Which of the lines below include "chevron"? Each one should be copied out.

Records from a data collection -

....

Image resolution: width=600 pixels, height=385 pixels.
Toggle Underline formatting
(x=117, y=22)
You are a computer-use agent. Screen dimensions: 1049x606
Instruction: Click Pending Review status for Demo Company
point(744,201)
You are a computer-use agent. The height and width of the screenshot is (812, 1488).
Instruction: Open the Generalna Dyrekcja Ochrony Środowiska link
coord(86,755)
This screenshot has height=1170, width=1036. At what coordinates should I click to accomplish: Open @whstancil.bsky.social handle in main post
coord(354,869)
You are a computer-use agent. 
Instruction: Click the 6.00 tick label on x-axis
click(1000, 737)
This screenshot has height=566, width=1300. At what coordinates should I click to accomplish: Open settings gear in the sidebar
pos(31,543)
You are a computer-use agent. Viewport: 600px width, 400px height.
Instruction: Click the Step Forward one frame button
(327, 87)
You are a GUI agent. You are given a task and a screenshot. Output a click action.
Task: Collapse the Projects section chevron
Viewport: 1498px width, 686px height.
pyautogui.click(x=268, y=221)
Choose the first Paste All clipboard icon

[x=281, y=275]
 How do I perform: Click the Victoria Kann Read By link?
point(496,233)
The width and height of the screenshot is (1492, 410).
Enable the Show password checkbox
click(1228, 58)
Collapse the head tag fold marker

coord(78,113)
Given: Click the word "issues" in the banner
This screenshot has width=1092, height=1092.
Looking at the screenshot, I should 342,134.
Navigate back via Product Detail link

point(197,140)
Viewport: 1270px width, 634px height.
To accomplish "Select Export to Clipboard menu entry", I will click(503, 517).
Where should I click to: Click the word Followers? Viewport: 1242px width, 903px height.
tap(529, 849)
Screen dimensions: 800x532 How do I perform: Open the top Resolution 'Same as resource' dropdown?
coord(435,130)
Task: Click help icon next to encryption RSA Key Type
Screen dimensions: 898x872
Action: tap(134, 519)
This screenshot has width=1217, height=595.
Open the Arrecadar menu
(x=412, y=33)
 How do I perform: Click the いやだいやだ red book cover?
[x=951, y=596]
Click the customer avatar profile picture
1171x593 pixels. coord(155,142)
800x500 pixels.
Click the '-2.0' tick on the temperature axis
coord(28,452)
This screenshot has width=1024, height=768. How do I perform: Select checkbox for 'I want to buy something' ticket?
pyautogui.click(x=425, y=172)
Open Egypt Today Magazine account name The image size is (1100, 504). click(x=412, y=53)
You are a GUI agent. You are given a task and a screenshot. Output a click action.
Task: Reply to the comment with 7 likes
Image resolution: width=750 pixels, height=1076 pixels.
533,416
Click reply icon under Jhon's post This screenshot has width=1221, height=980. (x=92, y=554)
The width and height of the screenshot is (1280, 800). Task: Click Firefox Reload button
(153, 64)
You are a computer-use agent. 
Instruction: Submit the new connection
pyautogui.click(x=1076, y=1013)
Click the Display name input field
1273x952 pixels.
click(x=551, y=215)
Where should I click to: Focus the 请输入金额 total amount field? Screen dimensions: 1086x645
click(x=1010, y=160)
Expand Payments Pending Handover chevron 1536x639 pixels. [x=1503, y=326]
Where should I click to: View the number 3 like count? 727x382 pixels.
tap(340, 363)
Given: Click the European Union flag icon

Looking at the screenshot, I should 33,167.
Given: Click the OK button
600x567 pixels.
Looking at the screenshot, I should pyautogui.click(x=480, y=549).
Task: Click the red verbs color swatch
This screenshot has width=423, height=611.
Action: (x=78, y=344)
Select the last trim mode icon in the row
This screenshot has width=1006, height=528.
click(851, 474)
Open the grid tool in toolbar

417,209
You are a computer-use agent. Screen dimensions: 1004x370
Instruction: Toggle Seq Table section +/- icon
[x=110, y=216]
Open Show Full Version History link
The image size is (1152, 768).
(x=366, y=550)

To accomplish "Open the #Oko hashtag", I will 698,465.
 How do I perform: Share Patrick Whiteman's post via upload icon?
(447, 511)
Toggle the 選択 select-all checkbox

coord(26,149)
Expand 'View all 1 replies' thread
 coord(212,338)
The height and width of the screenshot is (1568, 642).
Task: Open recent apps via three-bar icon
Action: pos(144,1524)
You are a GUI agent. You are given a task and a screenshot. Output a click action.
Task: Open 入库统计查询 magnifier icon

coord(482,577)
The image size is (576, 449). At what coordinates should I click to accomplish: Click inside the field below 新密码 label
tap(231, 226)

....

RESULT -
Task: Collapse the Projects section chevron
Expand Payments Pending Handover chevron 1536x639 pixels. [x=1503, y=326]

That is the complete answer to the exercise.